== Recorded information ==

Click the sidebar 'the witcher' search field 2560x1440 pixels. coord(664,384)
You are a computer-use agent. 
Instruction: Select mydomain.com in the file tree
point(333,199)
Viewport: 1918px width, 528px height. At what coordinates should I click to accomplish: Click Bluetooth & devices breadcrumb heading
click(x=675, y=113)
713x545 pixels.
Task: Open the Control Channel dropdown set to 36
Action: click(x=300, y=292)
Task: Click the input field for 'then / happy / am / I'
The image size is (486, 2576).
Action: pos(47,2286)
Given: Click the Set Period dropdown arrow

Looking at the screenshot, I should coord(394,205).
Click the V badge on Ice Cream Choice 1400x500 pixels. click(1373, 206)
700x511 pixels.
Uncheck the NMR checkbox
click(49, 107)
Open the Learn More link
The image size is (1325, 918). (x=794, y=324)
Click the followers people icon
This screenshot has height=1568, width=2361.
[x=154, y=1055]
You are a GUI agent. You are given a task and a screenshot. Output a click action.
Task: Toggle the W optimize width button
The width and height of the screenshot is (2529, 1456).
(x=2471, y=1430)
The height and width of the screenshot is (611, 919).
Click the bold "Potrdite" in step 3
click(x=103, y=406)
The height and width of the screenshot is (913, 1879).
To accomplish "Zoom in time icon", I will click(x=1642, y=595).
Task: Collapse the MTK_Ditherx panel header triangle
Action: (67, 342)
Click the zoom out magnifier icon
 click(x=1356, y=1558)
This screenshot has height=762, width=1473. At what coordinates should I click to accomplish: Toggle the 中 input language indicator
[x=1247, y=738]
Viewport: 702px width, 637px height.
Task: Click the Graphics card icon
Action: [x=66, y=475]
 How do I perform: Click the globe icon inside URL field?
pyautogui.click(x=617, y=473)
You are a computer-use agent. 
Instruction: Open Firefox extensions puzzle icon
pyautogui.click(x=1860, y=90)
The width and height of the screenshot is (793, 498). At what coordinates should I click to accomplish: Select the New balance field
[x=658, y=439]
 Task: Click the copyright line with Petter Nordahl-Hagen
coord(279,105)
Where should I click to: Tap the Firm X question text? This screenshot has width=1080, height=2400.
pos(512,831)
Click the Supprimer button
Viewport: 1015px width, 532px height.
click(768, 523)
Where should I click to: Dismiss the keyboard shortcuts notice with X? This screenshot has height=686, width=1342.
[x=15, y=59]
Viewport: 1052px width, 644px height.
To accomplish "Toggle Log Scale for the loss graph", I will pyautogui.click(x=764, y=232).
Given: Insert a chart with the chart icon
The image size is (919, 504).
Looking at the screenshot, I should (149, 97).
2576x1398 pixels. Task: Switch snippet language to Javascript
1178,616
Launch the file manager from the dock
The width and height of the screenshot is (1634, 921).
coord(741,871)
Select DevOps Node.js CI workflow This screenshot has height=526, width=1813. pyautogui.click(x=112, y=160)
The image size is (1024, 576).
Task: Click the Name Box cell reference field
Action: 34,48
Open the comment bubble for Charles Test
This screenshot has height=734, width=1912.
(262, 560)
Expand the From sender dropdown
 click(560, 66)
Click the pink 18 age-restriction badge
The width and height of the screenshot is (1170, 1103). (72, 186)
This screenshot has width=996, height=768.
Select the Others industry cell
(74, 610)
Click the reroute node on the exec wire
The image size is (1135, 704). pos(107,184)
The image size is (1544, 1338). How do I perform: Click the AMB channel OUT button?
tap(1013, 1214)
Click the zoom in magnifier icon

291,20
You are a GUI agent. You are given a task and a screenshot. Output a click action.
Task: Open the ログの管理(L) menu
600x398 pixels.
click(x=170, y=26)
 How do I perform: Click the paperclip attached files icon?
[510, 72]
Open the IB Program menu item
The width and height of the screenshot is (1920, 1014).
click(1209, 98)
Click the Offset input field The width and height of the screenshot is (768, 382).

===

§ Problem requirements: Rewrite all the items above, changing every occurrence of "How do I perform" to "How can I carry out" and leaving everything else as it is.

§ Exercise response:
Click the sidebar 'the witcher' search field 2560x1440 pixels. coord(664,384)
You are a computer-use agent. 
Instruction: Select mydomain.com in the file tree
point(333,199)
Viewport: 1918px width, 528px height. At what coordinates should I click to accomplish: Click Bluetooth & devices breadcrumb heading
click(x=675, y=113)
713x545 pixels.
Task: Open the Control Channel dropdown set to 36
Action: click(x=300, y=292)
Task: Click the input field for 'then / happy / am / I'
The image size is (486, 2576).
Action: pos(47,2286)
Given: Click the Set Period dropdown arrow

Looking at the screenshot, I should coord(394,205).
Click the V badge on Ice Cream Choice 1400x500 pixels. click(1373, 206)
700x511 pixels.
Uncheck the NMR checkbox
click(49, 107)
Open the Learn More link
The image size is (1325, 918). (x=794, y=324)
Click the followers people icon
This screenshot has height=1568, width=2361.
[x=154, y=1055]
You are a GUI agent. You are given a task and a screenshot. Output a click action.
Task: Toggle the W optimize width button
The width and height of the screenshot is (2529, 1456).
(x=2471, y=1430)
The height and width of the screenshot is (611, 919).
Click the bold "Potrdite" in step 3
click(x=103, y=406)
The height and width of the screenshot is (913, 1879).
To accomplish "Zoom in time icon", I will click(x=1642, y=595).
Task: Collapse the MTK_Ditherx panel header triangle
Action: (67, 342)
Click the zoom out magnifier icon
 click(x=1356, y=1558)
This screenshot has height=762, width=1473. At what coordinates should I click to accomplish: Toggle the 中 input language indicator
[x=1247, y=738]
Viewport: 702px width, 637px height.
Task: Click the Graphics card icon
Action: [x=66, y=475]
 How can I carry out: Click the globe icon inside URL field?
pyautogui.click(x=617, y=473)
You are a computer-use agent. 
Instruction: Open Firefox extensions puzzle icon
pyautogui.click(x=1860, y=90)
The width and height of the screenshot is (793, 498). At what coordinates should I click to accomplish: Select the New balance field
[x=658, y=439]
 Task: Click the copyright line with Petter Nordahl-Hagen
coord(279,105)
Where should I click to: Tap the Firm X question text? This screenshot has width=1080, height=2400.
pos(512,831)
Click the Supprimer button
Viewport: 1015px width, 532px height.
click(768, 523)
Where should I click to: Dismiss the keyboard shortcuts notice with X? This screenshot has height=686, width=1342.
[x=15, y=59]
Viewport: 1052px width, 644px height.
To accomplish "Toggle Log Scale for the loss graph", I will pyautogui.click(x=764, y=232).
Given: Insert a chart with the chart icon
The image size is (919, 504).
Looking at the screenshot, I should (149, 97).
2576x1398 pixels. Task: Switch snippet language to Javascript
1178,616
Launch the file manager from the dock
The width and height of the screenshot is (1634, 921).
coord(741,871)
Select DevOps Node.js CI workflow This screenshot has height=526, width=1813. pyautogui.click(x=112, y=160)
The image size is (1024, 576).
Task: Click the Name Box cell reference field
Action: 34,48
Open the comment bubble for Charles Test
This screenshot has height=734, width=1912.
(262, 560)
Expand the From sender dropdown
 click(560, 66)
Click the pink 18 age-restriction badge
The width and height of the screenshot is (1170, 1103). (72, 186)
This screenshot has width=996, height=768.
Select the Others industry cell
(74, 610)
Click the reroute node on the exec wire
The image size is (1135, 704). pos(107,184)
The image size is (1544, 1338). How can I carry out: Click the AMB channel OUT button?
tap(1013, 1214)
Click the zoom in magnifier icon

291,20
You are a GUI agent. You are given a task and a screenshot. Output a click action.
Task: Open the ログの管理(L) menu
600x398 pixels.
click(x=170, y=26)
 How can I carry out: Click the paperclip attached files icon?
[510, 72]
Open the IB Program menu item
The width and height of the screenshot is (1920, 1014).
click(1209, 98)
Click the Offset input field The width and height of the screenshot is (768, 382).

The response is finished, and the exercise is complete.